What you have to do | Print the data below line for line, without any alteration.

(Records from a data source)
- - - - - - -

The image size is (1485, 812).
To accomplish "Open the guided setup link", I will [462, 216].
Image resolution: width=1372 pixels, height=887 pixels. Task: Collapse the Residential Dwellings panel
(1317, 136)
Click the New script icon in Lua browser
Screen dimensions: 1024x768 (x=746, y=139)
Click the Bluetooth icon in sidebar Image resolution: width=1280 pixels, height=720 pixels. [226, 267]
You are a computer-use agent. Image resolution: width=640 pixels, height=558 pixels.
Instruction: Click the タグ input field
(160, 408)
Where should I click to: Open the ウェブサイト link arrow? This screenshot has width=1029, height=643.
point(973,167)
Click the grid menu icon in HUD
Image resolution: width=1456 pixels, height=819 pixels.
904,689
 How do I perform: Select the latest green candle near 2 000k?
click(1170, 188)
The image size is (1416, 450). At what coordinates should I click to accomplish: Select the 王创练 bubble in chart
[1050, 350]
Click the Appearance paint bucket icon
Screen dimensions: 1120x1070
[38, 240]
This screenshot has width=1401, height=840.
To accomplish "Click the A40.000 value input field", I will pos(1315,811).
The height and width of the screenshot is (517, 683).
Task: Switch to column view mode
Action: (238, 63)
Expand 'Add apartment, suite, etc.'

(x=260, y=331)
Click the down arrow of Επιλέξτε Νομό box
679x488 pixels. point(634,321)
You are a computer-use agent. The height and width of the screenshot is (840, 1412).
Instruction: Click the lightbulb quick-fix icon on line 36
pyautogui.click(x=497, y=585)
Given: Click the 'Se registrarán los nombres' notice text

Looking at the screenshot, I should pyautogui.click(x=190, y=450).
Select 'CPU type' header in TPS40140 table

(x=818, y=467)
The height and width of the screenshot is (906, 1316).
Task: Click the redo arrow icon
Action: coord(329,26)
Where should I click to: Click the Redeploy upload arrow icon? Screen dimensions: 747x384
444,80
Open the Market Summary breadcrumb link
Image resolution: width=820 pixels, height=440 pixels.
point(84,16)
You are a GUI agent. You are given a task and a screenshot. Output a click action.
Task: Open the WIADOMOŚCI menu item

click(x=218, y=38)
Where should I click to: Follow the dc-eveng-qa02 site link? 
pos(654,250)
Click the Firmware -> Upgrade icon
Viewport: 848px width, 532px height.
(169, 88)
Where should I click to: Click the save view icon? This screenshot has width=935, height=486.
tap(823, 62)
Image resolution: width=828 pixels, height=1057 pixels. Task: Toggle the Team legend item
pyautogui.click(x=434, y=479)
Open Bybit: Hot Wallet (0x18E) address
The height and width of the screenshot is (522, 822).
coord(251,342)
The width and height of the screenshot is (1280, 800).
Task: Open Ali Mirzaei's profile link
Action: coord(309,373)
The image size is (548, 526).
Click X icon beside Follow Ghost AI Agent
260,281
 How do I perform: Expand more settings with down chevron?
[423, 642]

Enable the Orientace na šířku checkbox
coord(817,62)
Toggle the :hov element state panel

- - - - - - -

Result for this exercise |
The image size is (1485, 812).
To accomplish "Open the guided setup link", I will [462, 216].
Image resolution: width=1372 pixels, height=887 pixels. Task: Collapse the Residential Dwellings panel
(1317, 136)
Click the New script icon in Lua browser
Screen dimensions: 1024x768 (x=746, y=139)
Click the Bluetooth icon in sidebar Image resolution: width=1280 pixels, height=720 pixels. [226, 267]
You are a computer-use agent. Image resolution: width=640 pixels, height=558 pixels.
Instruction: Click the タグ input field
(160, 408)
Where should I click to: Open the ウェブサイト link arrow? This screenshot has width=1029, height=643.
point(973,167)
Click the grid menu icon in HUD
Image resolution: width=1456 pixels, height=819 pixels.
904,689
 How do I perform: Select the latest green candle near 2 000k?
click(1170, 188)
The image size is (1416, 450). At what coordinates should I click to accomplish: Select the 王创练 bubble in chart
[1050, 350]
Click the Appearance paint bucket icon
Screen dimensions: 1120x1070
[38, 240]
This screenshot has width=1401, height=840.
To accomplish "Click the A40.000 value input field", I will pos(1315,811).
The height and width of the screenshot is (517, 683).
Task: Switch to column view mode
Action: (238, 63)
Expand 'Add apartment, suite, etc.'

(x=260, y=331)
Click the down arrow of Επιλέξτε Νομό box
679x488 pixels. point(634,321)
You are a computer-use agent. The height and width of the screenshot is (840, 1412).
Instruction: Click the lightbulb quick-fix icon on line 36
pyautogui.click(x=497, y=585)
Given: Click the 'Se registrarán los nombres' notice text

Looking at the screenshot, I should pyautogui.click(x=190, y=450).
Select 'CPU type' header in TPS40140 table

(x=818, y=467)
The height and width of the screenshot is (906, 1316).
Task: Click the redo arrow icon
Action: coord(329,26)
Where should I click to: Click the Redeploy upload arrow icon? Screen dimensions: 747x384
444,80
Open the Market Summary breadcrumb link
Image resolution: width=820 pixels, height=440 pixels.
point(84,16)
You are a GUI agent. You are given a task and a screenshot. Output a click action.
Task: Open the WIADOMOŚCI menu item

click(x=218, y=38)
Where should I click to: Follow the dc-eveng-qa02 site link? 
pos(654,250)
Click the Firmware -> Upgrade icon
Viewport: 848px width, 532px height.
(169, 88)
Where should I click to: Click the save view icon? This screenshot has width=935, height=486.
tap(823, 62)
Image resolution: width=828 pixels, height=1057 pixels. Task: Toggle the Team legend item
pyautogui.click(x=434, y=479)
Open Bybit: Hot Wallet (0x18E) address
The height and width of the screenshot is (522, 822).
coord(251,342)
The width and height of the screenshot is (1280, 800).
Task: Open Ali Mirzaei's profile link
Action: coord(309,373)
The image size is (548, 526).
Click X icon beside Follow Ghost AI Agent
260,281
 How do I perform: Expand more settings with down chevron?
[423, 642]

Enable the Orientace na šířku checkbox
coord(817,62)
Toggle the :hov element state panel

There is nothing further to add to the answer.